課題のねらい: 以下の記録を、「Crystal Palace」を「Manchester United」に置き換えて書き直す。それ以外は一切変えない。

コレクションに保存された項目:
──────────────────────────────

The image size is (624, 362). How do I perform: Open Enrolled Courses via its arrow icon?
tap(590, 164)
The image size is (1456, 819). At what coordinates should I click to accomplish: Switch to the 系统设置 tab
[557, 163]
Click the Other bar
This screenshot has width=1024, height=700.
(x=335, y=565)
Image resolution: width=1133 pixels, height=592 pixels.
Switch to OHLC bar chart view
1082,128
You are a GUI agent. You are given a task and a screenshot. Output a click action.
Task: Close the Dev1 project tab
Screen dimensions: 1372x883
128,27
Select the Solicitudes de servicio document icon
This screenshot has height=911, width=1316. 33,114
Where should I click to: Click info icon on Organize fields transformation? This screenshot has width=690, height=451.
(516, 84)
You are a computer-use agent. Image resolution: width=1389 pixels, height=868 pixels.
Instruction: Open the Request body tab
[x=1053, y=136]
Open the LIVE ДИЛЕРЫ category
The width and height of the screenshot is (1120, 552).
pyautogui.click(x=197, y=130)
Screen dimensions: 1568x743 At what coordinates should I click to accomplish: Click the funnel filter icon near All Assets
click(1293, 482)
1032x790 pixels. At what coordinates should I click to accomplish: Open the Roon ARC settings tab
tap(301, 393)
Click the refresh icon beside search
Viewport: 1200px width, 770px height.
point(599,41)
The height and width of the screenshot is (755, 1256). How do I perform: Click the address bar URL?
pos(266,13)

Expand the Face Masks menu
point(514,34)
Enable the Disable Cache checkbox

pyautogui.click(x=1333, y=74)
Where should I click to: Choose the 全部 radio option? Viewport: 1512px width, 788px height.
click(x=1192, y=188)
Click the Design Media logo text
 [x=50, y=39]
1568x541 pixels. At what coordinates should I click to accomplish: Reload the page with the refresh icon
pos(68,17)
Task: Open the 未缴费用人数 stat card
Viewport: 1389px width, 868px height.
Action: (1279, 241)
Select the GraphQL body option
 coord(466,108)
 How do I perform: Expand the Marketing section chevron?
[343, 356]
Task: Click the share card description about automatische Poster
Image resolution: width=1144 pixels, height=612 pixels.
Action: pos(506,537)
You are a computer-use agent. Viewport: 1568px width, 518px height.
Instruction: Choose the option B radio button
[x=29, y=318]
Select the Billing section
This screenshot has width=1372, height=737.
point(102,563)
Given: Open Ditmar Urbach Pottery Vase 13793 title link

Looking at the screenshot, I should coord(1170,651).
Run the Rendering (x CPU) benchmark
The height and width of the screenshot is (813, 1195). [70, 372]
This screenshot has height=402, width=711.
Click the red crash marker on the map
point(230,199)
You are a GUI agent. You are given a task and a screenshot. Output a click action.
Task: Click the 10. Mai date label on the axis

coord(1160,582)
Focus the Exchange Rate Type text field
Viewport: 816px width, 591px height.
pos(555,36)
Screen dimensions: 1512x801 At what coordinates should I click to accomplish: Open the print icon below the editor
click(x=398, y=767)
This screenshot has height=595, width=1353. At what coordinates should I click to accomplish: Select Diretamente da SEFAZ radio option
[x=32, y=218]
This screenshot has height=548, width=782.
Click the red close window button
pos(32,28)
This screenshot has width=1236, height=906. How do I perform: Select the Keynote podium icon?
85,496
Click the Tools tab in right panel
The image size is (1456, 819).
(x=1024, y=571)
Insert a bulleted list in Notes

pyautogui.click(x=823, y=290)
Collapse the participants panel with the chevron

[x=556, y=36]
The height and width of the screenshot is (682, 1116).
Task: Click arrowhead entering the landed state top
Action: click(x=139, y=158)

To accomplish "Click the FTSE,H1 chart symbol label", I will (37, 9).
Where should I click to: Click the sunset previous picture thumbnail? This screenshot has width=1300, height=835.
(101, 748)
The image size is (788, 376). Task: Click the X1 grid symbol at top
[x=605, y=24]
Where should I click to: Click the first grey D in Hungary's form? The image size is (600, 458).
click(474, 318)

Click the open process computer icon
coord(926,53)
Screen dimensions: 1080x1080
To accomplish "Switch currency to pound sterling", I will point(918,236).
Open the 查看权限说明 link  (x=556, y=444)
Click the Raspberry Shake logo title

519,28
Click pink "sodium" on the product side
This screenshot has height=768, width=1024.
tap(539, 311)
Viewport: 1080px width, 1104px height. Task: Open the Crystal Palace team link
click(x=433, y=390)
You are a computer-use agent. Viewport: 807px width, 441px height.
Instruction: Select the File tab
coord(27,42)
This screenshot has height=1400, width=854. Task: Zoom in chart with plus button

──────────────────────────────

解答全文:
The image size is (624, 362). How do I perform: Open Enrolled Courses via its arrow icon?
tap(590, 164)
The image size is (1456, 819). At what coordinates should I click to accomplish: Switch to the 系统设置 tab
[557, 163]
Click the Other bar
This screenshot has width=1024, height=700.
(x=335, y=565)
Image resolution: width=1133 pixels, height=592 pixels.
Switch to OHLC bar chart view
1082,128
You are a GUI agent. You are given a task and a screenshot. Output a click action.
Task: Close the Dev1 project tab
Screen dimensions: 1372x883
128,27
Select the Solicitudes de servicio document icon
This screenshot has height=911, width=1316. 33,114
Where should I click to: Click info icon on Organize fields transformation? This screenshot has width=690, height=451.
(516, 84)
You are a computer-use agent. Image resolution: width=1389 pixels, height=868 pixels.
Instruction: Open the Request body tab
[x=1053, y=136]
Open the LIVE ДИЛЕРЫ category
The width and height of the screenshot is (1120, 552).
pyautogui.click(x=197, y=130)
Screen dimensions: 1568x743 At what coordinates should I click to accomplish: Click the funnel filter icon near All Assets
click(1293, 482)
1032x790 pixels. At what coordinates should I click to accomplish: Open the Roon ARC settings tab
tap(301, 393)
Click the refresh icon beside search
Viewport: 1200px width, 770px height.
point(599,41)
The height and width of the screenshot is (755, 1256). How do I perform: Click the address bar URL?
pos(266,13)

Expand the Face Masks menu
point(514,34)
Enable the Disable Cache checkbox

pyautogui.click(x=1333, y=74)
Where should I click to: Choose the 全部 radio option? Viewport: 1512px width, 788px height.
click(x=1192, y=188)
Click the Design Media logo text
 [x=50, y=39]
1568x541 pixels. At what coordinates should I click to accomplish: Reload the page with the refresh icon
pos(68,17)
Task: Open the 未缴费用人数 stat card
Viewport: 1389px width, 868px height.
Action: (1279, 241)
Select the GraphQL body option
 coord(466,108)
 How do I perform: Expand the Marketing section chevron?
[343, 356]
Task: Click the share card description about automatische Poster
Image resolution: width=1144 pixels, height=612 pixels.
Action: pos(506,537)
You are a computer-use agent. Viewport: 1568px width, 518px height.
Instruction: Choose the option B radio button
[x=29, y=318]
Select the Billing section
This screenshot has width=1372, height=737.
point(102,563)
Given: Open Ditmar Urbach Pottery Vase 13793 title link

Looking at the screenshot, I should coord(1170,651).
Run the Rendering (x CPU) benchmark
The height and width of the screenshot is (813, 1195). [70, 372]
This screenshot has height=402, width=711.
Click the red crash marker on the map
point(230,199)
You are a GUI agent. You are given a task and a screenshot. Output a click action.
Task: Click the 10. Mai date label on the axis

coord(1160,582)
Focus the Exchange Rate Type text field
Viewport: 816px width, 591px height.
pos(555,36)
Screen dimensions: 1512x801 At what coordinates should I click to accomplish: Open the print icon below the editor
click(x=398, y=767)
This screenshot has height=595, width=1353. At what coordinates should I click to accomplish: Select Diretamente da SEFAZ radio option
[x=32, y=218]
This screenshot has height=548, width=782.
Click the red close window button
pos(32,28)
This screenshot has width=1236, height=906. How do I perform: Select the Keynote podium icon?
85,496
Click the Tools tab in right panel
The image size is (1456, 819).
(x=1024, y=571)
Insert a bulleted list in Notes

pyautogui.click(x=823, y=290)
Collapse the participants panel with the chevron

[x=556, y=36]
The height and width of the screenshot is (682, 1116).
Task: Click arrowhead entering the landed state top
Action: click(x=139, y=158)

To accomplish "Click the FTSE,H1 chart symbol label", I will (37, 9).
Where should I click to: Click the sunset previous picture thumbnail? This screenshot has width=1300, height=835.
(101, 748)
The image size is (788, 376). Task: Click the X1 grid symbol at top
[x=605, y=24]
Where should I click to: Click the first grey D in Hungary's form? The image size is (600, 458).
click(474, 318)

Click the open process computer icon
coord(926,53)
Screen dimensions: 1080x1080
To accomplish "Switch currency to pound sterling", I will point(918,236).
Open the 查看权限说明 link  (x=556, y=444)
Click the Raspberry Shake logo title

519,28
Click pink "sodium" on the product side
This screenshot has height=768, width=1024.
tap(539, 311)
Viewport: 1080px width, 1104px height. Task: Open the Manchester United team link
click(x=433, y=390)
You are a computer-use agent. Viewport: 807px width, 441px height.
Instruction: Select the File tab
coord(27,42)
This screenshot has height=1400, width=854. Task: Zoom in chart with plus button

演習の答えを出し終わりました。